Twitter Fleets are not necessary, nobody on the network was calling for them, and their implementation shows that Twitter has more interest in following the crowd than genuinely innovating. Instead, what we now have is social networks innovating from a position of desperation.
What is Fleets?
Twitter rolled out the new Fleets feature on November 17. Fleets is Twitter’s version of every other social networks’ version of Snapchat Stories that launched in October 2013. Across LinkedIn Stories, YouTube Stories, Facebook Stories, and Instagram Stories all the networks are beginning to mirror one another. They do so because stories, like with Snapchat’s user content, force users to view the content for a set period of time. This is good for advertisers and influencers, however it is bad for average users because this is innovation in name only…
Keeping up with the Joneses
Twitter, like all the other networks, is focused on ‘keeping up with the Joneses’, trying to be all things to all people. Networks like Twitter are trying to give the illusion of change, promoting their forward thinking credentials with consistent updates that do little, effectively trying to save face in a market that (in reality) has stagnated in users and ideas.

========================================================================

**TASK DIRECTIONS:**
Please copy the Twitter Fleets text from "Twitter Fleets are" up to and including "What is Fleets?", changing "desperation" to "panic".

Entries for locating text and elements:
========================================================================

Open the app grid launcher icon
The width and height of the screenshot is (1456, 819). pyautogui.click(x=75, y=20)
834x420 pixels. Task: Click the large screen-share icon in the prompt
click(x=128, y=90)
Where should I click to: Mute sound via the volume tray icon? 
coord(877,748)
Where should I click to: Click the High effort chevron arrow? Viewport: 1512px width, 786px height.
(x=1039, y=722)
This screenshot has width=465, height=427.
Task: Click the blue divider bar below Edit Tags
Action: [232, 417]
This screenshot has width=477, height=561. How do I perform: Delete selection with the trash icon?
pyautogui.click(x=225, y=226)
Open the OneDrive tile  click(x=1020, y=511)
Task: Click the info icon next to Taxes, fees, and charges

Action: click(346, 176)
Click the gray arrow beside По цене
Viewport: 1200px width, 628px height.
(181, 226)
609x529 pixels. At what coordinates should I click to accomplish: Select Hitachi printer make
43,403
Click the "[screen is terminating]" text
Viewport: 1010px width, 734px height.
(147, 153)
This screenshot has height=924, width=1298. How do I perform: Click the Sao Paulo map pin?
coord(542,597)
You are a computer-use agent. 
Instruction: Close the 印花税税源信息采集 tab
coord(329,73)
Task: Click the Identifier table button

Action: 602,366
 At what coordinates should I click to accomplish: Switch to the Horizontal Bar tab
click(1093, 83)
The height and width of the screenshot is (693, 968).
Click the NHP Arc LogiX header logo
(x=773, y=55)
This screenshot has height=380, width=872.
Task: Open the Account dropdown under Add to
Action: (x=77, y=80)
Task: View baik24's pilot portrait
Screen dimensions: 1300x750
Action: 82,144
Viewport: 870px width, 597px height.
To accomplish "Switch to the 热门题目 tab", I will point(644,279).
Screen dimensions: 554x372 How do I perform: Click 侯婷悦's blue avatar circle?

========================================================================

**CORRECT OUTPUT:**
Twitter Fleets are not necessary, nobody on the network was calling for them, and their implementation shows that Twitter has more interest in following the crowd than genuinely innovating. Instead, what we now have is social networks innovating from a position of panic.
What is Fleets?